Recently at a Dunkin’ Donuts, I waited for a bagel next to a woman who wasn’t wearing a mask. At least one other maskless person came into the store while I was there. In Florida, where I was for the month, I had become used to doing these scans of the room, especially since the local mask mandate was lifted at the end of February. I would count how many people had masks below their noses, how many had no mask at all, how many had a mask made of mesh (just one total, luckily).
It made me feel something that I’ve been feeling for a while, as a journalist who has been tasked with interpreting and explaining so many things about the pandemic to my readers: The wrong people are heeding the calls for more caution.
I have spent a lot of time urging caution this year, based on the advice of public health experts who are also urging caution. “You should take precautions that might feel a bit outlandish,” I wrote a year ago, now, in a piece titled “Don’t Panic About the Coronavirus. Act.” Over the course of the year, those precautions have gone from working from home to choosing the right personal protective equipment to still being careful about traveling even if you’ve gotten the vaccine. Over these sad, hard months, I’ve watched so many people give up so much in the interest of everyone’s safety. I’ve watched friends stay isolated from everyone except members of their own household, even when there are ways to mitigate risks in exchange for a little more sanity. I have heard horror stories about parenting with a lack of in-person school, even as evidence suggests that schools might safely be reopened.

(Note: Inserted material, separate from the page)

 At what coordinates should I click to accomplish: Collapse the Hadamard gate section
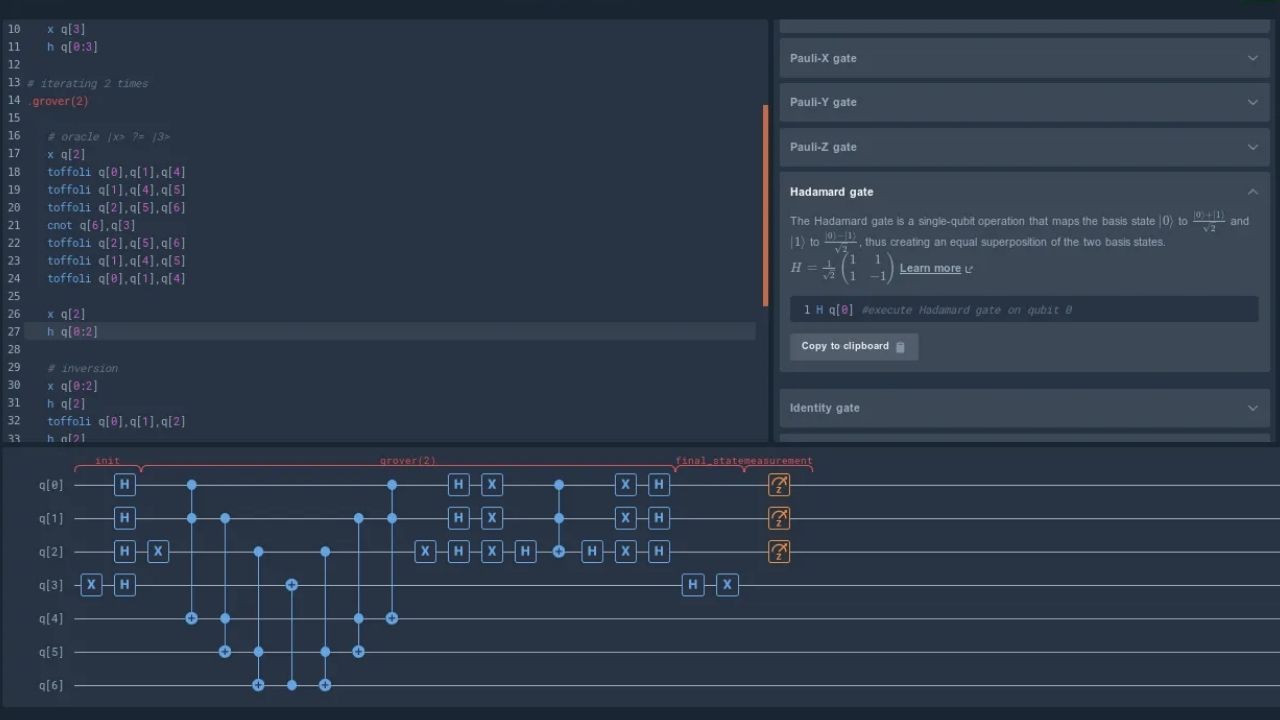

And I have come to suspect that some percentage of the population is adhering so intensely to the public health advice that they are about 90 percent of the way toward perfection—and they’re putting themselves through a ton of stress to get that last 10 percent. On the other hand, another set of the population is … doing quite a bit less, and not really worrying over the parts they aren’t doing. These are the people who would benefit from doing a little (or much) more, and they’re also the ones that don’t seem to be listening. Instead, they’re having weddings, jet-setting, burning masks. I could not imagine, for example, what the lady at the Florida Dunkin’ Donuts would think about my very earnest explainer on how and why to wear two masks. I did not ask—talking produces aerosols!—but I am confident she is not a reader.
At this point in the pandemic—and for a long time during this pandemic, honestly—it seems like some portion of the country is going full-force against public health guidance and another portion is staying very, very cautious, even at the cost of a lot of energy and mental health. I don’t mean to suggest that everyone is either gathering for spitting contests in basements or else hermetically sealed in their living rooms. Many, many people have to go to in-person jobs, for example, even though they would rather not. I know plenty of people who are fumbling their way through some kind of middle ground, taking considered risks: outdoor drinks, masked visits with family, trips for semi-essential purposes buffered by strategic quarantine periods, occasional mistakes, recommitments to doing something different next time. And yet, so many people I talk to are living at 90 percent while stressing over that last 10 percent.
Health guidance has asked us for so much this year. (Also: The fact that I have to refer to it as “health guidance” is part of the problem. We’ve had to get information from an inconsistent tangle of government institutions and Anthony Fauci and also health journalists and doctors who have taken it upon themselves to explain all of this and public health researchers who have done the same.) It’s not surprising that the response to that advice has been so uneven. And there certainly have been experts throughout the pandemic reminding people to just try their best. But I still question how much mileage the Center for Disease Control and Prevention’s advice to wear two masks has when across the country, politicians are lifting mask mandates altogether. It is jarring to see some people take risks with exceedingly little payoff (ordering breakfast with a bare face) while others continue to adhere to cautions with diminishingly small returns (fully vaccinated people still not hugging their grandkids—the CDC just said this is safe).
The thing that I come back to, again and again and again, is that getting the virus under control is not an unmeetable bar—other countries have done it. But it requires a public health effort that America simply has no ability to execute. We evaluate public health advice as individuals or small pods when, in order for it to really work, we’d have to act on it collectively. Being evermore careful, masked-up, and isolated surely feels morally correct. It might be soothing, and it is also likely to keep you safer. But without cooperation, it will never be enough.